Venkata Suresh Mothika

Key words: Heterohelicenes, non-planar chiral polyaromatic compounds, high-spin organic radicals, spin-polarized organic materials, organic electronics, spintronics.

• Our current research focus is on redox-active non-planar, twisted aromatic systems in particular redox-active heterohelicenes, curved aromatic diimides and π-conjugated organic diradicals. While planar aromatic diimides are well explored over last decades, a plethora of unique electronic, optical properties can be realized by twisting aromatic diimides into three-dimensional space. Here, we are fascinated to understand the fundamental properties including spin-polarization of these non-planar systems for their potential application in organic electronics, spintronics. We are particularly interested in tweaking 2D-aromatic diimides such as naphthalenediimides (NDI), perylyenediimides (PDI) to create 3D non-planar redox-active chiral polyaromatics such as heterohelicenes, twistacenes and aromatic macrocycles. We utilize rational design approaches to construct the chiral polyaromatics and prepare them using standard organic synthesis methods. A wide range of advanced analytical techniques such as spectroelectrochemical, electron paramagnetic resonance (EPR), nuclear magnetic resonance (NMR), density functional theory (DFT) are implemented for understanding the material properties to a great depth.
• We are also interested in exploring supramolecular chemistry of these helicenes. Using a rational design approach amiphiphilic helicenes (amphihelicenes) are synthesized using standard organic synthesis and self-assembled in appropriate polar/non-polar media. Controlled balance of intermolecular π-π stacking, hydrogen bonding, hydrophobic interactions between amphihelicenes allow us to construct chiral supramolecular nanostructures. A rigour understanding of kinetics of supramolecular process provides control on size, shape and function of the resulting nanostructure. These supramolecular self-assemblies will be studied for applications in CPL emission, electrocatalysis, redox-triggered chiroptical switching, OLEDs and OFETs etc.

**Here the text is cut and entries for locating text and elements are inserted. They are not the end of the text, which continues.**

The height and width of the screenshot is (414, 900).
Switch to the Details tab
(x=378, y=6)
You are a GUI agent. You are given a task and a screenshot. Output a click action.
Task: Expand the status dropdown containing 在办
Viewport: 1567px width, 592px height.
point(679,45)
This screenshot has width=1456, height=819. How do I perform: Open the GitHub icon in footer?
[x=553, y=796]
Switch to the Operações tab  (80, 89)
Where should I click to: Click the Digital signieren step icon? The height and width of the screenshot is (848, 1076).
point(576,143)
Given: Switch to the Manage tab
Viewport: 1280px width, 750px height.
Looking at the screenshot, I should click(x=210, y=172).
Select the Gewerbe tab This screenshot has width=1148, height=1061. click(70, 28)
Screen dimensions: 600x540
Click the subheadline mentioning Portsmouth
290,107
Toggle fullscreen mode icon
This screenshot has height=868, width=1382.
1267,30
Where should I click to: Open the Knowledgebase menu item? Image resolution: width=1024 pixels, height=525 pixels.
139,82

• High-spin organic molecules such as organic diradicals for organic spintronics applications is another key interest of the group. π-conjugated organic radicals are open-shell organic molecules with efficient spin-delocalization throughout the conjugated structure and possess unique magnetic, optical and redox characteristics over sterically protected localized organic radicals (eg. nitronyl nitroxide, oxyl) and closed-shell systems. Unlike traditional closed-shell molecules or open-shell organic radicals that typically have singlet (S=0) or doublet (S=1/2) ground state, high-spin organic diradicals possess triplet ground state (S=1) and excited singlet state (S=0).7 Parallel spins (either α or β-spin) with non-zero exchange interaction manifests triplet ground state and fundamental to organic molecule-based ferromagnetism. They potentially exhibit spin-polarization due to ferromagnetic interactions between the spins and in a self-assembled state migration of selective spin (e.g. α-spin) occurs resulting in spin-filtering effect. Few of the examples, crystals of partially oxidized tetrathiafulvalene radical cation (TTF•+) exhibit molecule-based spin-polarization and high conductivity (σRT= 530 Scm-1) promoted by intermolecular π-orbital overlap, low on-site Coulomb repulsion energy. Our interest lies in developing organic diradicals that provide opportunity to achieve combined spin-alignment and selective spin conduction in a single molecular system i.e. co-existence of magnetism and charge transport or simply a conducting magnet.